WHAT IS EXPECTED: Retype every one of the records below word for word, leaving out the pictures.

Records on finding elements on screens
## BEGIN
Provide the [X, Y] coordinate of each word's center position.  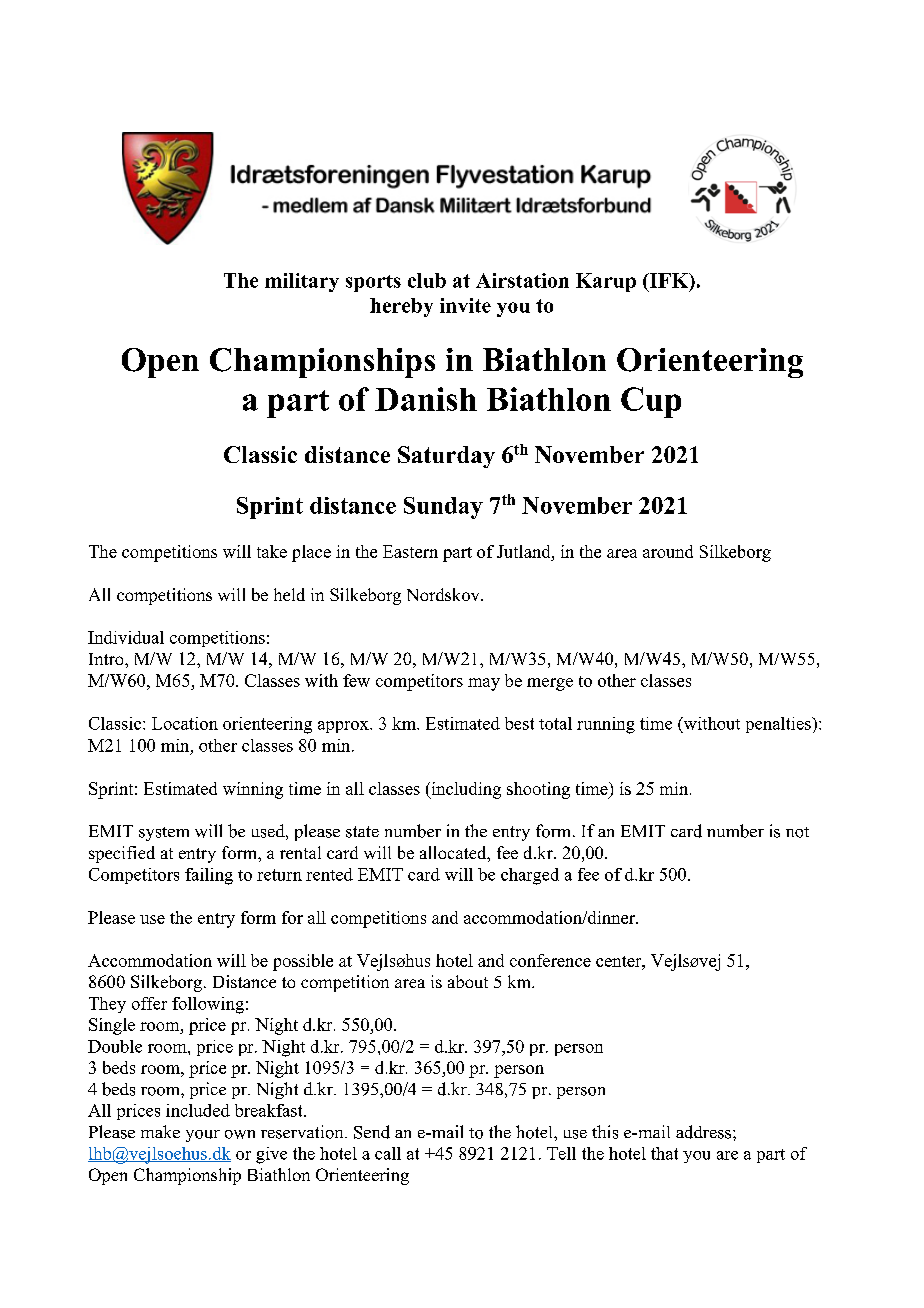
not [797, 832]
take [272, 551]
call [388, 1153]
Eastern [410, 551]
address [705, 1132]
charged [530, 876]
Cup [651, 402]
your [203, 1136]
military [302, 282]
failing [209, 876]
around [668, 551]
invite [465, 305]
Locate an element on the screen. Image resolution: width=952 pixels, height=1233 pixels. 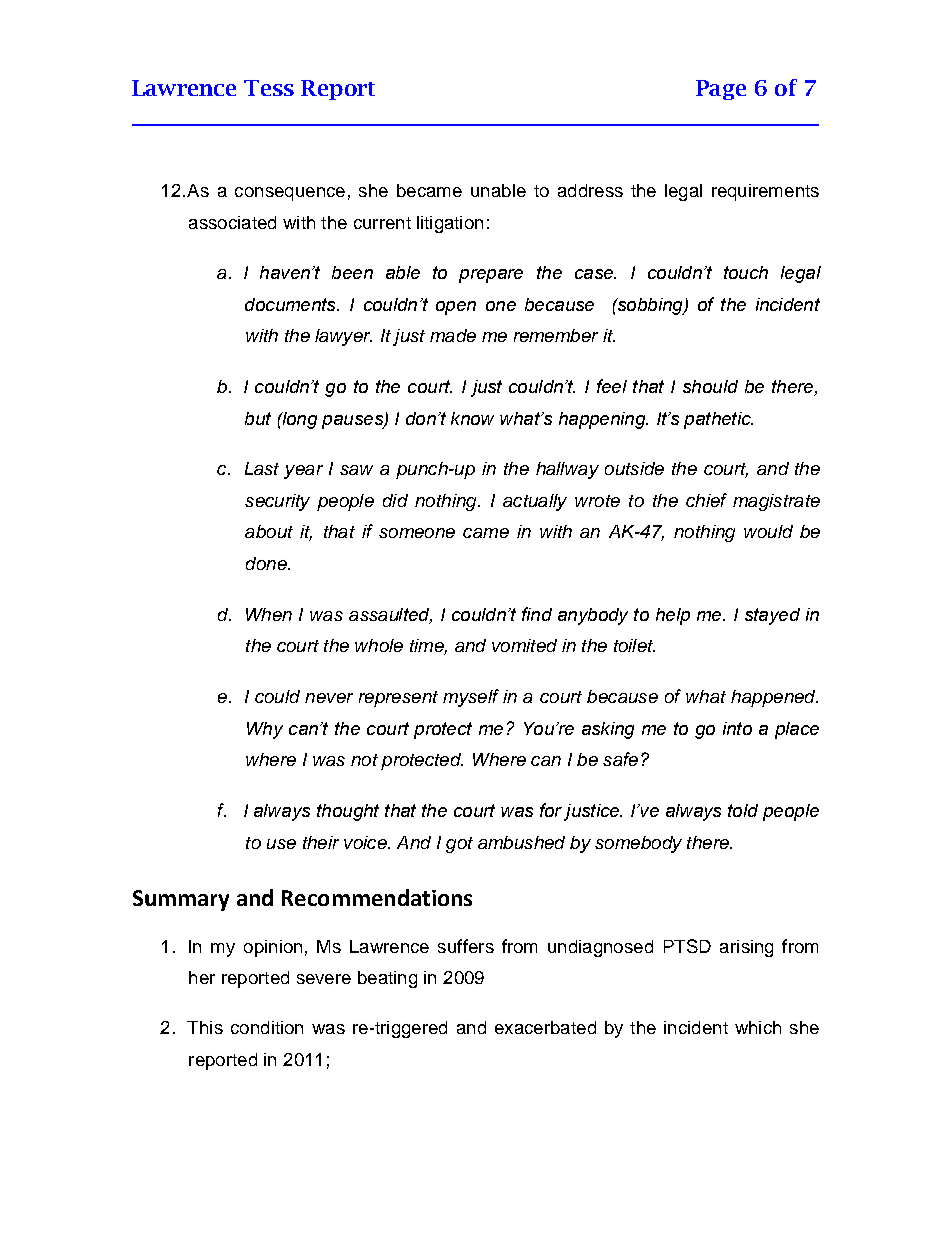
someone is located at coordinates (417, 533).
## END
THE RESULT:
Provide the [X, Y] coordinate of each word's center position.  
not [797, 832]
take [272, 551]
call [388, 1153]
Eastern [410, 551]
address [705, 1132]
charged [530, 876]
Cup [651, 402]
your [203, 1136]
military [302, 282]
failing [209, 876]
around [668, 551]
invite [465, 305]
Locate an element on the screen. Image resolution: width=952 pixels, height=1233 pixels. 
someone is located at coordinates (417, 533).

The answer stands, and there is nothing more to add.